|
|
 |
Character Classes
The ability to match a class, or collection, of characters at a specific point in a target string permits patterns that can match a range of text.
Including a class of characters to be possibly matched is achieved through one of three methods:
the dot metacharacter;
character classes;
class shorthands
dot -- the match-any-character class (.)
A class that matches any character except the null character '\0'. Since it matches almost any character, it is the most general of all possible character classes.
Example
regex.easyMatch ("c.t","catheter")
» true
A character class, also known as a "list" and "bracket expression", is a list of one or more items. The list is defined through the items included between the squarebrackets, "[...]".
An item in a character class can be either an ordinary character, representing itself, or a metacharacter. However, the definitions for metacharacters within a character class are different from those metacharacters outside of character classes.
Example
"[abc]" matches either "a" or "b" or "c".
"Defen[sc]e" will match either "Defense" or "Defence"
If you want to include a "]" in a character list, either include it as the first character (eg "[]]"), or escape it using a backslash (eg "[\\]]").
character-class metacharacters
Character classes have their own rules for what are and what aren't metacharacters.

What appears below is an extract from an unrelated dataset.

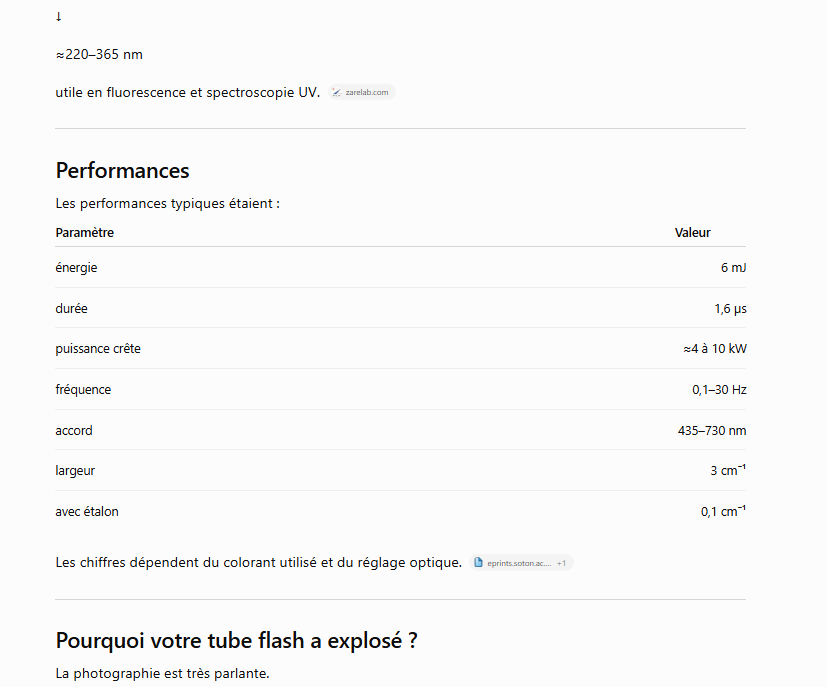
Task: Select the 1,6 µs value
Action: (730, 309)
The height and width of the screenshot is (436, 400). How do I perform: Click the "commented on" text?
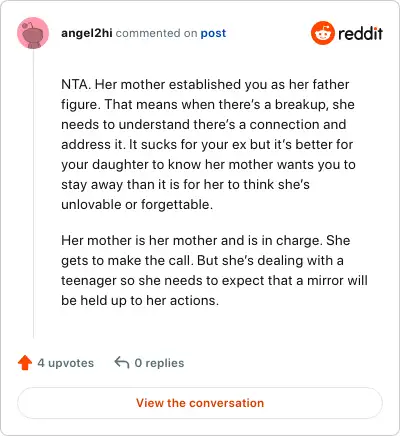point(156,33)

Something that is a metacharacter outside of a character class may not be a metacharacter inside a character class.
For example, the dot metacharacter is just a plain a dot inside a character class.
| - |
the dash |
The dash indicates a range of characters. A range is formed by placing a dash between two characters.The range represented falls between the beginning and ending elements in the ASCII sequence.
Examples
- "[a-z]" is equivalent to "[abcdefghijklmnopqrstuvwxyz]"

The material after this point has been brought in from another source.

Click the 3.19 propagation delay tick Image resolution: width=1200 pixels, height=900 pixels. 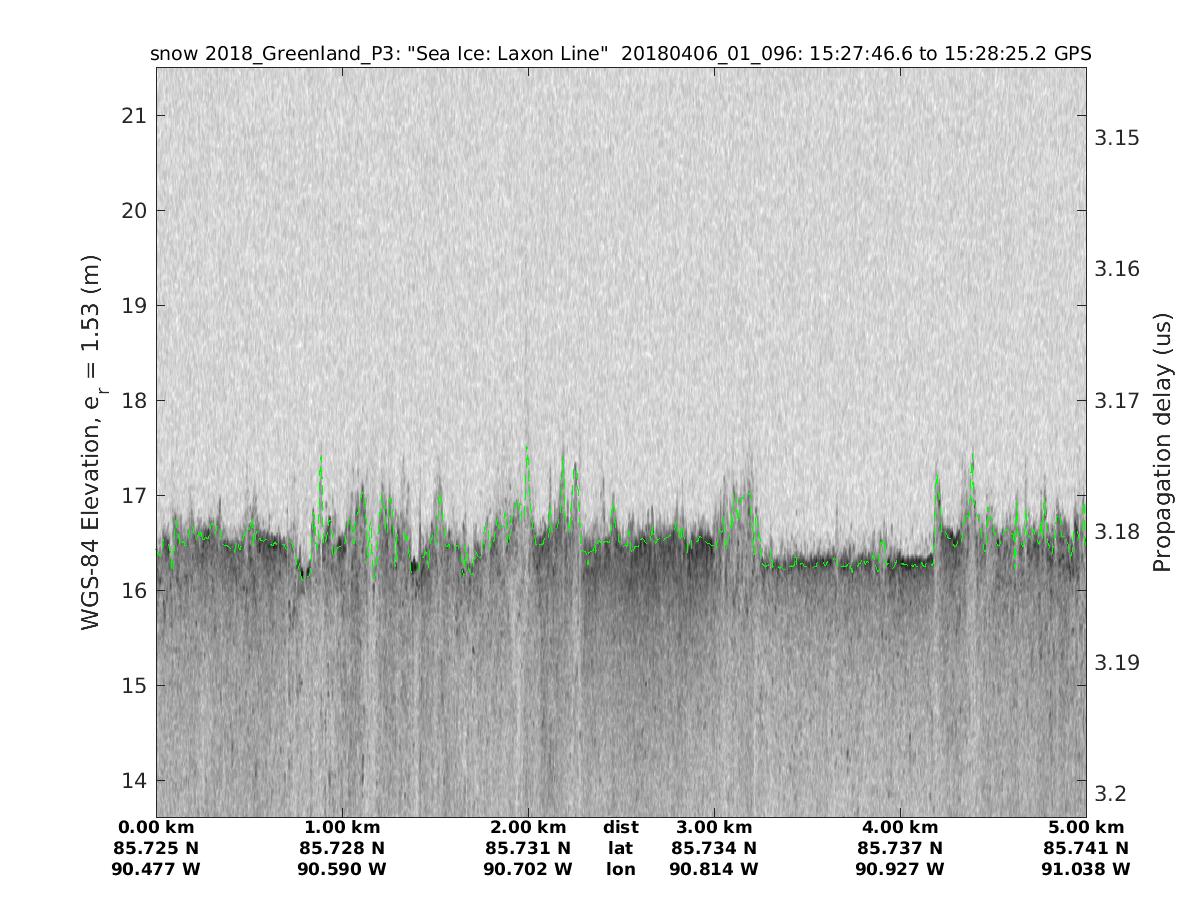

- "[0-9]" is the same as "[0123456789]"
- "<H1>[a-zA-Z0-9 ]+</H1>" may match a level 1 heading in HTML code.
Cases when the dash is not a metacharacter inside a character class:
the dash is the first or last character in the list;
the dash is the last character in a range;
the dash is escaped with a backslash "\".
|
| |
| ^ |
the caret |
If the caret is the first element in the list, the character class matches any character that is not in the list.
[^...] classes are known as negated character classes
Examples
- "[^a-z]" matches any character that is not a lower case alphabetical character.
- "<!--[^>]+--!>" will match HTML comments - "[^>]+" means match any character up until a ">" occurs.
|
| |
| \ |
the escape |
The escape allows character class metacharacters to be represented as themselves.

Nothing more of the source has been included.